As the quantities of personal health data go from being measured in gigabytes to terabytes, a precision medicine action plan from the California Office of Planning and Research looks at the state of data sharing in the Golden State – and concludes the it can lead great advances in healthcare if it can get data sharing and standards right.

OPR commissioned the study, which looks at ways to advance precision medicine across both California and the larger U.S.

Health data exists in traditional forms such as electronic health records, lab results and clinical trials, of course – but also now comes in a variety patient-generated flavors from devices such as FitBits and via “passive” collection from smartphone and environmental sensors.

The report finds that there is “tremendous potential to use all of the data as input for algorithms and AI allowing for more real-time understanding and intervention,” as long as there is a more concentrated effort across the state and the nation to develop common formats, metadata and ways to share the data.

Additionally, the shifting from siloed data to cloud storage and processing opens up greater possibilities for sharing data across a wide range of stakeholders and researchers. Advances in machine learning can leverage these newly-available troves of data to help clinicians arrive at new insights about individual and population health.

Health data is growing in size rapidly and researchers are only uncovering the tip of the iceberg of what they can glean from it.

The report noted that in one experiment “deep learning methods accurately predicted multiple medical events, including in-hospital mortality and 30-day unplanned readmission,” and that it is critical to be on the forefront of developing new tools and systems to analyze the information available.

Researchers are finding that the social determinants of health, environmental factors that are not specifically health-related but which directly influence a person or population’s health outcomes, are incredibly important in developing precision healthcare approaches for patients.

While many determinants are captured in one way or another, there are no consistent standards for the data.
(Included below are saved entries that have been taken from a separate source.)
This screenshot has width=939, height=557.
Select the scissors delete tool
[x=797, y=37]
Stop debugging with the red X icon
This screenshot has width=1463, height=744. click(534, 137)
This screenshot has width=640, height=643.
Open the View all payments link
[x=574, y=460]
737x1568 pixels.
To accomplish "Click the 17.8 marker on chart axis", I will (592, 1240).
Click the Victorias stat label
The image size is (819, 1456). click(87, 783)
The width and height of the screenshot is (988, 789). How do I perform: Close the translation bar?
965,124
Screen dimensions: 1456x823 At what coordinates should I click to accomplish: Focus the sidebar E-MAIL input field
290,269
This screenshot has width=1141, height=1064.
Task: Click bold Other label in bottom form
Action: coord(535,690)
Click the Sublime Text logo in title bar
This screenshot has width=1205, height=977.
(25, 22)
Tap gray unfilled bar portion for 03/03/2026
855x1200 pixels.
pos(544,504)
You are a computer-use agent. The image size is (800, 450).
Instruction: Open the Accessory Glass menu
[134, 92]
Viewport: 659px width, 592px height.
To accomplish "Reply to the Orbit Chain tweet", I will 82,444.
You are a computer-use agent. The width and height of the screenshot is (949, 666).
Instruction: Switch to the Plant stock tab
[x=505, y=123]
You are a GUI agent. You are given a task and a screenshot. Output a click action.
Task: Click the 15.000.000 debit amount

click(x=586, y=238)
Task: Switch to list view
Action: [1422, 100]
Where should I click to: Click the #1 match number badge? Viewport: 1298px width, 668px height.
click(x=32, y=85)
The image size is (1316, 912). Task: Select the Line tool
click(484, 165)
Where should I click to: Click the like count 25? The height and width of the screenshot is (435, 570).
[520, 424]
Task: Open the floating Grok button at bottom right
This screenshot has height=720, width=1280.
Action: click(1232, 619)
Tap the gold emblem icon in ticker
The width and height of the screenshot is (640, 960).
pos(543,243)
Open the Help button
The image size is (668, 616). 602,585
Making SDOH data more readily available to health professionals through a common standard would allow practitioners to develop greater precision health approaches.

The value of massive datasets and the insights artificial intelligence can bring are already being recognized. Across Europe there is already a nascent framework for sharing anonymized data to allow machine learning to help researchers.

Greater insight driven by data sharing is critical to population health management, an industry that is expected to near $7 billion by 2022. Factors like AI-assisted research and greater collection of social determinant information can greatly help clinicians target both high- and low-risk populations for preventable and predictable health incidents with better data sharing and processing power.

Health data is accumulating at a brisk pace and shows no signs of slowing down. As large states like California begin to suggest common frameworks for sharing and researching this data, they are influencing a national conversation on how best to make patient data available securely, safely, and privately. These efforts are mirrored around the world, and are the harbinger of a new age in precision health.

“We believe that much better integration of various data sources is possible (including the social, economic, and environmental data) and beneficial, and can be activated through state leadership,” the authors of the action plan wrote on Dec. 26 in a letter to outgoing California Gov. Jerry Brown.

“We recommend exploring the feasibility of a California Patient Record that gives all Californians the ability to access their complete health record, with the ability to contribute their ability to contribute their own data and share their record with any provider or researcher. We also recommend protections for patients when they do share that data.”

In addition, researchers suggested starting with a pilot project that “integrates the various components needed for precision medicine (e.g., technology tools, data integration and sharing, research and clinical partnership, patient-centered care) within a defined population.

“Piloting a precision medicine model of care for a high-needs population would serve the dual purposes of not only understanding precision medicine’s impact on patient outcomes, but also whether precision medicine can be a cost-effective model and reduce health disparities,” they explained.

Benjamin Harris is a Maine-based freelance writer and and former new media producer for HIMSS Media.